Effect of Chlorine Dioxide Gas Application to Egg Surface: Microbial Reduction Effect, Quality of Eggs, and Hatchability.

Controlling of microorganisms in the industrial process is important for production and distribution of hatching and table eggs. In the previous study, we reported that chlorine dioxide (ClO2) gas of a proper concentration and humidity can significantly reduce the load of Salmonella spp. on eggshells. In this study, we compared microbial reduction efficacy on egg's surface using hatching eggs and table eggs, internal quality of table eggs, and hatchability after both the conventional method (washing and UV expose, fumigation with formalin) and ClO2 gas disinfection. Application of 40 ppm ClO2 gas to the table and hatching eggs, respectively, reduced the aerobic plate count (APC) with no statistical difference compared with the conventional methods.
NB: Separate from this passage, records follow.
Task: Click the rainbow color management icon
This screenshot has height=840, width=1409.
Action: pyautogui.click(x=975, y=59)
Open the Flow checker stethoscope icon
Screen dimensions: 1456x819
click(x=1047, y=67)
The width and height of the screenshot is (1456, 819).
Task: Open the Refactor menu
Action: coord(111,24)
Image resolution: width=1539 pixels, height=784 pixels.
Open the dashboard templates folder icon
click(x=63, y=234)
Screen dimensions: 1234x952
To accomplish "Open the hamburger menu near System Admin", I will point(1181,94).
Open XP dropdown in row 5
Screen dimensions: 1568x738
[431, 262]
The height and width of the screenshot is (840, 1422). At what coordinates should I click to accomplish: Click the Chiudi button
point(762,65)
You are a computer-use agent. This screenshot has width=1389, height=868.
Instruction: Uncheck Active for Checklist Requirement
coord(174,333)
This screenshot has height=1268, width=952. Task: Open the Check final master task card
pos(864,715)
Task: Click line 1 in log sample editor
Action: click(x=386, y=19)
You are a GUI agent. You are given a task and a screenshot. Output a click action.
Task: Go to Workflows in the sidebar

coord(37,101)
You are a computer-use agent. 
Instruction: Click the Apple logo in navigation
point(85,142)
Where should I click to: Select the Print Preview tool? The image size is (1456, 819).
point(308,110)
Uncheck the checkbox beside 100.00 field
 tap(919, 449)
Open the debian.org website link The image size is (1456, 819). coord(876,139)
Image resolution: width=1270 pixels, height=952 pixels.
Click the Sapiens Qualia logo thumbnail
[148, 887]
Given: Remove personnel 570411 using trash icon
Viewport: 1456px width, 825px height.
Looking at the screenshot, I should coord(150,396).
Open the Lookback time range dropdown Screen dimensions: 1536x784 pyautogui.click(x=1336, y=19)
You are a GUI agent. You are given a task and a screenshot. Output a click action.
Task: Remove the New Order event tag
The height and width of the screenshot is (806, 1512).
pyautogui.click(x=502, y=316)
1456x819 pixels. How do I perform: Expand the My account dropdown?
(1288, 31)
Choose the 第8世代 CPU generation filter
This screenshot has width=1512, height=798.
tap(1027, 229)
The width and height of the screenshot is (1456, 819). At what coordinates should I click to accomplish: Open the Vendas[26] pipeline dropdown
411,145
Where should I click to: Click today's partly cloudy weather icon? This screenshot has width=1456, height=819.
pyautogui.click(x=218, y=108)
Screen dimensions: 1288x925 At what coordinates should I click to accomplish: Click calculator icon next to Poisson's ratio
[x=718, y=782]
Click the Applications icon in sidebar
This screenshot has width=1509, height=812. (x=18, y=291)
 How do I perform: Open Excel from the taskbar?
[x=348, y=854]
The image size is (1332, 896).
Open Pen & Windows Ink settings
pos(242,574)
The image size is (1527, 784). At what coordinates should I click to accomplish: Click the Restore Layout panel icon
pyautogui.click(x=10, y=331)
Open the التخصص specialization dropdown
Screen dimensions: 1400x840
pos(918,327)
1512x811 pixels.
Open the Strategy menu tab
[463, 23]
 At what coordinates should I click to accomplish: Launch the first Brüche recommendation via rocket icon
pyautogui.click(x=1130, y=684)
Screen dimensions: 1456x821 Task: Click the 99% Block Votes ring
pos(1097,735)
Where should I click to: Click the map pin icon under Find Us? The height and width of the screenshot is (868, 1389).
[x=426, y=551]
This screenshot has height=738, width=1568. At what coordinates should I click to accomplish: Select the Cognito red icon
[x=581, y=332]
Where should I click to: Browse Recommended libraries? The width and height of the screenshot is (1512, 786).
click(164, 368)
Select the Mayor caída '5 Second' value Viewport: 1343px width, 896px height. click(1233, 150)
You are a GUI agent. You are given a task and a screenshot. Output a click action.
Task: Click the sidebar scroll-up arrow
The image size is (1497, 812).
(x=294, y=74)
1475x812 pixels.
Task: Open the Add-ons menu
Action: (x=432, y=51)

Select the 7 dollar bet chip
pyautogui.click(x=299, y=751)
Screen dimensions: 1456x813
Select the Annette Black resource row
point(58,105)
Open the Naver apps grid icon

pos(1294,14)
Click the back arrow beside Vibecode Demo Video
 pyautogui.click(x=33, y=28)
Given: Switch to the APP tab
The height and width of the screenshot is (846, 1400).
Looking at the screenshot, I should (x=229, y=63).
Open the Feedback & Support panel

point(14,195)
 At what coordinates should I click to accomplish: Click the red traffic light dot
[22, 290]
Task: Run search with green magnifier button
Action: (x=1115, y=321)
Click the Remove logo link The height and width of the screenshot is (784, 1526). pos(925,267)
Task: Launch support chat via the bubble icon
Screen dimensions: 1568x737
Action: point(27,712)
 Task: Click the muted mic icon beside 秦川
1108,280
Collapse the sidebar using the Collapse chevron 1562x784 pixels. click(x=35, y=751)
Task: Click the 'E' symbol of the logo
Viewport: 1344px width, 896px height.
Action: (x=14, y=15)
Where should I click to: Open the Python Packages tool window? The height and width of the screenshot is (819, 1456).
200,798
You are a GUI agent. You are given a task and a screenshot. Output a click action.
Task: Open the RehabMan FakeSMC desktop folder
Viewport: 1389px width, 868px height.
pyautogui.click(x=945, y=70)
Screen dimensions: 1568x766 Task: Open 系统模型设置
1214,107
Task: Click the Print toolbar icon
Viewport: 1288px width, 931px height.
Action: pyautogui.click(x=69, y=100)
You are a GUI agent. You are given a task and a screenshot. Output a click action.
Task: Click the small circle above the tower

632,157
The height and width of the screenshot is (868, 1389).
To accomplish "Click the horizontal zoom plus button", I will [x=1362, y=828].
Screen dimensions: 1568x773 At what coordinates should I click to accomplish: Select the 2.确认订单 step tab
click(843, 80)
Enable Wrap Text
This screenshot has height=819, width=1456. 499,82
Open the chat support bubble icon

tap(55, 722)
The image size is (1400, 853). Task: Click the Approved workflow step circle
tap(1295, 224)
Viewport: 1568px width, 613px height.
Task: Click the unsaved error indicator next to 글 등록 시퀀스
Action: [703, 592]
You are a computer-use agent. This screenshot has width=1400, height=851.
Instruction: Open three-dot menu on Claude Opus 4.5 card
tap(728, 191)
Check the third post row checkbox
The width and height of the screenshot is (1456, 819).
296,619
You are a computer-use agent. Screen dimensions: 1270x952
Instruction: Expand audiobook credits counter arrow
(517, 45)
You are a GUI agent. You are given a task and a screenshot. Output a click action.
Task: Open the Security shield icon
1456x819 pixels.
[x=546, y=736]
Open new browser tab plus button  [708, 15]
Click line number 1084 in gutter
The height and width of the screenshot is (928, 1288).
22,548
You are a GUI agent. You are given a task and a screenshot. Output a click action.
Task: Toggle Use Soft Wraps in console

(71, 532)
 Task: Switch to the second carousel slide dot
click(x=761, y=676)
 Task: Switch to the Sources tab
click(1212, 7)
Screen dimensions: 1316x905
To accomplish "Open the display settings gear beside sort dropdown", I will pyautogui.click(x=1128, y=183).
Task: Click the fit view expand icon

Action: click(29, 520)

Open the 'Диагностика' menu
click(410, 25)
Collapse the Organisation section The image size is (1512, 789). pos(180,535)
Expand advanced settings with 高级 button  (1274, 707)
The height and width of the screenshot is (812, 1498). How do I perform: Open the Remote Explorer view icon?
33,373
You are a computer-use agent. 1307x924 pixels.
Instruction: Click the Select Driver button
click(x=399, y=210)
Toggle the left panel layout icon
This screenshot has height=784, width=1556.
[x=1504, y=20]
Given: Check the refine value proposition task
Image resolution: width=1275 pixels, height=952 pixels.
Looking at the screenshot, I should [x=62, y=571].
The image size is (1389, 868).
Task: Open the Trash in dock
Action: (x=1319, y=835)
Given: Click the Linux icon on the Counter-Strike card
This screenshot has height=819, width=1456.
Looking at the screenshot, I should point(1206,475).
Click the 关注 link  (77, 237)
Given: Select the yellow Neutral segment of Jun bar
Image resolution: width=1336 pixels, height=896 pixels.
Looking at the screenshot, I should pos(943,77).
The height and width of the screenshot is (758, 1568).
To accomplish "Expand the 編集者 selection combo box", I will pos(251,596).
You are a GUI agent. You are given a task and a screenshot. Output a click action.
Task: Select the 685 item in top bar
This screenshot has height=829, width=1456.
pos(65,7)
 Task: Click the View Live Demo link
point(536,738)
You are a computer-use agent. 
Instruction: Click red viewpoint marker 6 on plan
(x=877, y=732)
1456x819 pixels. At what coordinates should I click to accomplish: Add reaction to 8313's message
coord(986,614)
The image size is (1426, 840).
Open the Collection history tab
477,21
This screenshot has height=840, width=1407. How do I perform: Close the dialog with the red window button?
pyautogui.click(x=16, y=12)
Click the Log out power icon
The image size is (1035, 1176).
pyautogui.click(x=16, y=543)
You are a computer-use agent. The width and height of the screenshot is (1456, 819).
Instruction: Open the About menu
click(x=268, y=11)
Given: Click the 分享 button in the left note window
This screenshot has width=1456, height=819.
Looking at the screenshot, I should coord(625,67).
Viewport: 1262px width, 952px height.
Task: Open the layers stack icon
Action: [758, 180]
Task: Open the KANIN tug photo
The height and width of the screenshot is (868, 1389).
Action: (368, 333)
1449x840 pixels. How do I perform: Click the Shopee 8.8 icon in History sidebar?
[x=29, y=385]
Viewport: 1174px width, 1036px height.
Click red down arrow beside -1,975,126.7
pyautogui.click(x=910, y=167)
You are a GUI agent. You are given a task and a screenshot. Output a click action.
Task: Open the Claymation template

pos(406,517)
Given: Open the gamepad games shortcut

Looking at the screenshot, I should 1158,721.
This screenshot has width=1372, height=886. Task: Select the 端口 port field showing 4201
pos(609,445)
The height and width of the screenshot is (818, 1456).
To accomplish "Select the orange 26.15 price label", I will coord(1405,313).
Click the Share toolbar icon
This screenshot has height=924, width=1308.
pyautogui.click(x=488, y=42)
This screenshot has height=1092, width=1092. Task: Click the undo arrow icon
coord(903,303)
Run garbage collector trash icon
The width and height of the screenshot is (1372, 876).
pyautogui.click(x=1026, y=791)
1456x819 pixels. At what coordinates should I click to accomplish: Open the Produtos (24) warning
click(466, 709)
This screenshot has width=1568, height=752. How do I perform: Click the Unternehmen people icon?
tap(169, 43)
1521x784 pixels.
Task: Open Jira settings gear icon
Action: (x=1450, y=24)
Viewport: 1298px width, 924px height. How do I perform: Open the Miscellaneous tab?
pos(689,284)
Additionally, we didn't observed that any significant difference in albumin height, Haugh unit (HU), and yolk color, this result confirms that 40 ppm ClO2 had no effect on the internal quality of the table eggs, when comparing with the UV treatment method. The hatchability of hatching eggs was not statistical different between formaldehyde fumigation and 80 ppm ClO2 gas treatment, though the value was decreased at high concentration of 160 ppm ClO2 gas. From these results, we recommend that ClO2 gas can be used as a safe disinfectant to effectively control egg surface microorganisms without affecting egg quality.

Inactivation of Salmonella on Eggshells by Chlorine Dioxide Gas.

Microbiological contamination of eggs should be prevented in the poultry industry, as poultry is one of the major reservoirs of human Salmonella. ClO2 gas has been reported to be an effective disinfectant in various industry fields, particularly the food industry. The aims of this study were to evaluate the antimicrobial effect of chlorine dioxide gas on two strains of Salmonella inoculated onto eggshells under various experimental conditions including concentrations, contact time, humidity, and percentage organic matter. As a result, it was shown that chlorine dioxide gas under wet conditions was more effective in inactivating Salmonella Enteritidis and Salmonella Gallinarum compared to that under dry conditions independently of the presence of organic matter (yeast extract). Under wet conditions, a greater than 4 log reduction in bacterial populations was achieved after 30 min of exposure to ClO2 each at 20 ppm, 40 ppm, and 80 ppm against S. Enteritidis; 40 ppm and 80 ppm against S. Gallinarum. These results suggest that chlorine dioxide gas is an effective agent for controlling Salmonella, the most prevalent contaminant in the egg industry.